The FTT did not, therefore, err in law in failing to consider Mr McCabe’s habitual abode in the context of its determination of his COVI. The FTT did, however, properly consider the fact that Mr McCabe had bought an apartment at Avenue Louise in Brussels, in 2007, and that he spent time in Brussels with his family when they visited him there. Those were relevant factors in the FTT’s assessment of Mr McCabe’s personal and economic relations in Belgium, and were taken into account in that assessment. The weight given to those factors in the assessment of COVI, compared with the weight given to Mr McCabe’s connections with the UK, was ultimately (as we have already said) a matter for the FTT.

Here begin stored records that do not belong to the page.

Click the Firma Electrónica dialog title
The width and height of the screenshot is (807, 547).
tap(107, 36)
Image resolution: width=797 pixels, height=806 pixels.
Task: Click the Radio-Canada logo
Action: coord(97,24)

Rejection of a temporal comparison

121.

Ms Shaw’s final criticism was that the FTT was wrong to disregard as irrelevant a comparison of Mr McCabe’s personal and economic relations prior to and during the Relevant Period.

122.

We reject that submission. The COVI test in Article 4(2)(a) of the DTC requires an examination of the taxpayer’s personal and economic relations during the period in issue. There is no provision in the test for any comparison to be made between an individual’s relations with one jurisdiction before and after the date on which the examined period commences. The test is, in that regard, fundamentally different from the common law test of residence, which does require such a comparison in order to determine whether ties with the State of original residence have been sufficiently loosened.

123.

We therefore dismiss this ground of appeal.

Disposition

124.

In conclusion, for the reasons set out above, this appeal is dismissed.